The survey is one of the first in-depth assessments of the nation’s readiness for the digital TV transition. In preparation for the change, the government and the broadcast industry are running a $1 billion consumer education campaign, including commercials that have started to become almost intrusive to people who watch television regularly.
“Most households are ready today, but there are a real percentage of homes that are not,” said Sara Erichson, an executive vice president at Nielsen, which found that about three-quarters of households are prepared.
Broadcast television stations will switch to a digital signal from an analog signal on Feb. 17, 2009. Televisions connected to cable or satellite service will not be affected. But older television sets that receive over-the-air signals will need to be hooked up to a converter box to ensure uninterrupted service. (Some newer sets are equipped for digital signals.) Affected consumers will bear at least some additional cost and will have to make a decision whether to buy a box or a more expensive set, almost certainly factors in their delayed response to the educational campaign.
The digital TV transition could have a significant impact on the television ratings maintained by Nielsen and relied on by networks and advertisers. If older TV sets simply drop out next February, viewer numbers and ratings will drop, hurting the local stations and television networks that sell advertising time tied to those ratings.
Using its ratings panel, Nielsen found that 9.4 percent of households, or roughly 10 million homes, were “completely unready” for the switch as of April 30, meaning that all their television sets would go dark next year. An additional 12.6 percent of households were partly unready.

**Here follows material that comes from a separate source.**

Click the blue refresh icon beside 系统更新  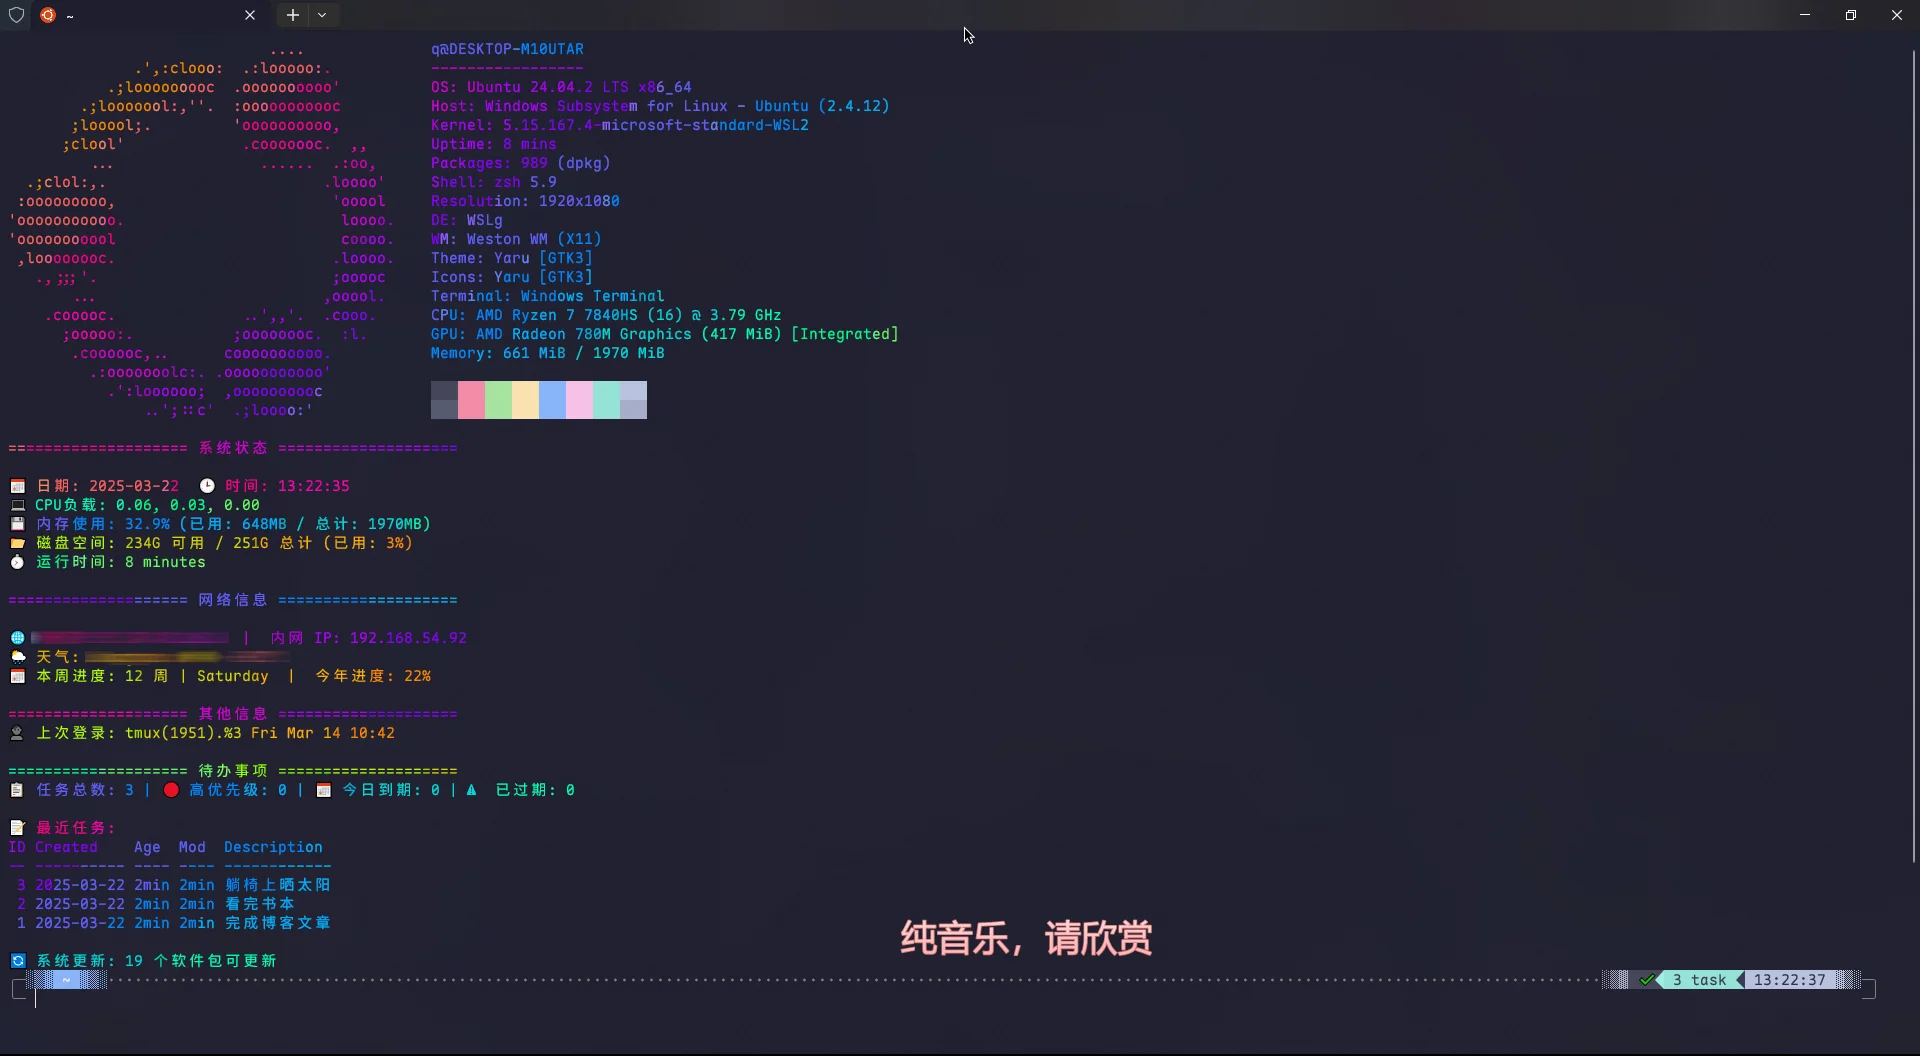tap(18, 961)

Within some demographic groups, disparities were evident. Hispanic, exclusively Spanish-speaking, African-American and younger households showed higher percentages of unready sets.
“Some people expected that senior citizens would be among the most affected,” said Patricia McDonough, a senior vice president at Nielsen. “But looking at 65-years-plus households, they are among the most prepared.”
The data will help local broadcasters assess how much more outreach is needed. Spanish-language stations, for instance, may have to work harder to educate viewers: households that only speak Spanish make up 2 percent of the United States population, but 10 percent of the completely unready households.
Nielsen also found significant variations in readiness among local markets: for example, 18 percent of Milwaukee and Salt Lake City households were completely unready, while fewer than 4 percent of New York and Hartford households were.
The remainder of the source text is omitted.